Он так многому меня научил, но когда пришло время использовать свои чувства и определить, что что-то не так, я оступилась. Упала духом, хотя знала, что что-то не так. Хотя знала, что иду в логово льва и не выберусь оттуда живой, если не буду бороться изо всех сил.
И всё же я сижу здесь, голая и напуганная. И в их власти делать всё, что им заблагорассудится. Они могут убить или пытать, или оставить меня гнить здесь, пока от меня не останутся кости и пустое сердце.
Я сижу в углу, моя обнажённая кожа замерзает на влажном цементном полу. Ни одеяла, ни ведра, чтобы сходить в туалет. Ничего, что сделало бы их хоть немного человечнее.
Это хуже, чем тюремная камера.
Здесь только я и четыре стены.
Я то и дело задрёмываю, из-за закрытых окон невозможно разобрать, ночь сейчас или день. Чувствую себя потерянной и одинокой. Я не слышала ни звука голоса Арии. Я скучаю по ней.
Я скучаю по Каэлиану.
Моё сердце сжимается в груди, на глаза наворачиваются слёзы, и я опускаю голову между коленей. Такая потерянная. Мне так холодно.
Так одиноко.
Некоторое время спустя меня выводят из оцепенения звуки шагов. Не уверена, спала ли я или мой разум онемел, но моя шея затекает от неудобного положения, а конечности покалывает от напряжения из-за холодного воздуха подвала.
Дверь открывается с другой стороны подвала. Сквозь коробки, прачечную и пустые места на шаткой старой деревянной лестнице проникает свет со второго уровня. Я не уверена, означает ли это, что сейчас день, или они просто включили свет.
Из-за разницы в освещении закрываю лицо руками, чтобы прикрыть глаза.
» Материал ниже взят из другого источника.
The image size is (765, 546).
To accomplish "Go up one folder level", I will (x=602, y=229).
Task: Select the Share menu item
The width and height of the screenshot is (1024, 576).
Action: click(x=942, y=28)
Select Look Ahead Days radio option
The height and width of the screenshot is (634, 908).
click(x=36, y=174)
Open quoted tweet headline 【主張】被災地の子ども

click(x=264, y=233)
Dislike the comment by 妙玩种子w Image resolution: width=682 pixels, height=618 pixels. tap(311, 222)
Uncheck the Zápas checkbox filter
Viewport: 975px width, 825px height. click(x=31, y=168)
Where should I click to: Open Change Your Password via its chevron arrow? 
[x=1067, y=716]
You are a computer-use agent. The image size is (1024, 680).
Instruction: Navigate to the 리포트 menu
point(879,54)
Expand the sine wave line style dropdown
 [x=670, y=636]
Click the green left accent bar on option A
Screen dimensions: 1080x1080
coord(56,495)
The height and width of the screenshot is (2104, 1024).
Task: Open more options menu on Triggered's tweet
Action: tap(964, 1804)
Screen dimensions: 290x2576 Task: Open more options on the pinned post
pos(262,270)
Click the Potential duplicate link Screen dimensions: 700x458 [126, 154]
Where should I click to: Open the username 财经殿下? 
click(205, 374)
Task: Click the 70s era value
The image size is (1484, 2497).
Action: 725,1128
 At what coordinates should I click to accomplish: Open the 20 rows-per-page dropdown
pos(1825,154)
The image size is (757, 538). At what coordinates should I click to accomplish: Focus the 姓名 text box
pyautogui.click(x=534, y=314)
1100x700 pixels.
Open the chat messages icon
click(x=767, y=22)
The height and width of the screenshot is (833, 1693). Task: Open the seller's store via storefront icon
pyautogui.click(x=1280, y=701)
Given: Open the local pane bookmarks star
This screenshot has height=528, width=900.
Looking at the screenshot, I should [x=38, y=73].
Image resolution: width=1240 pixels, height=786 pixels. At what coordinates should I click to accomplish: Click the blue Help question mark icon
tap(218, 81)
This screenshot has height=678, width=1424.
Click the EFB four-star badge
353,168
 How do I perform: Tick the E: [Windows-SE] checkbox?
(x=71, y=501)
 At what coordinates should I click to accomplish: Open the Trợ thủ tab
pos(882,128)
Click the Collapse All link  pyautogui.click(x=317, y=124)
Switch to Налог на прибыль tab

Мне больно, и я знаю, что это означает, что прошло много времени с тех пор, как я здесь.
По лестнице начинают спускаться шаги, каждая ступенька скрипит от гнили и возраста. Когда раздаются вторые шаги, я зажмуриваюсь. Вдвоём.
Вдвоём — это нехорошо.
Я молчу, и они тоже, когда направляются ко мне. Тётя Глория идёт первой, а дядя Джерри сразу за ней. Взгляды на их лицах способны переломать кости.
В их взглядах сквозит жестокость и ненависть.
— Рэйвен, — говорит моя тётя, подходя к воротам. Она поднимает деревянную трость и стучит ею по прутьям. — Ах ты, маленькая шлюха, — снова стучит по прутьям.
Вздрагиваю и опускаю плечи, как побитая собака. Я чувствую себя такой сильной, когда меня нет рядом с ними, но, когда они рядом, превращаюсь в испуганного, слабого маленького ребёнка, каким они хотят меня видеть.
Мой дядя стоит позади неё, на его лице смесь ярости и возбуждения. Этот мужчина болен. Настоящий психопат, если он получает удовольствие от боли и страха детей.
И это говорит девушка, которая только что несколько раз ударила другую девушку осколком зеркала в ванной, а затем занялась сексом, а на её руках всё ещё была кровь мёртвой девушки.
Мой дядя лезет в задний карман и достаёт знакомую пару латексных перчаток.
Мои глаза расширяются, всё тело напрягается от страха.
— Нет, пожалуйста. Нет.
Я встаю, прижимаясь спиной к кирпичной стене позади меня. Хочу утонуть в ней. Раствориться в ничто. Не хочу, чтобы они прикасались ко мне. С болью я справлюсь. Я переживу боль. Но когда он прикасается ко мне, я чувствую себя грязной. Использованной. Его прикосновения задерживаются, и я знаю, что это его собственный тревожный секрет.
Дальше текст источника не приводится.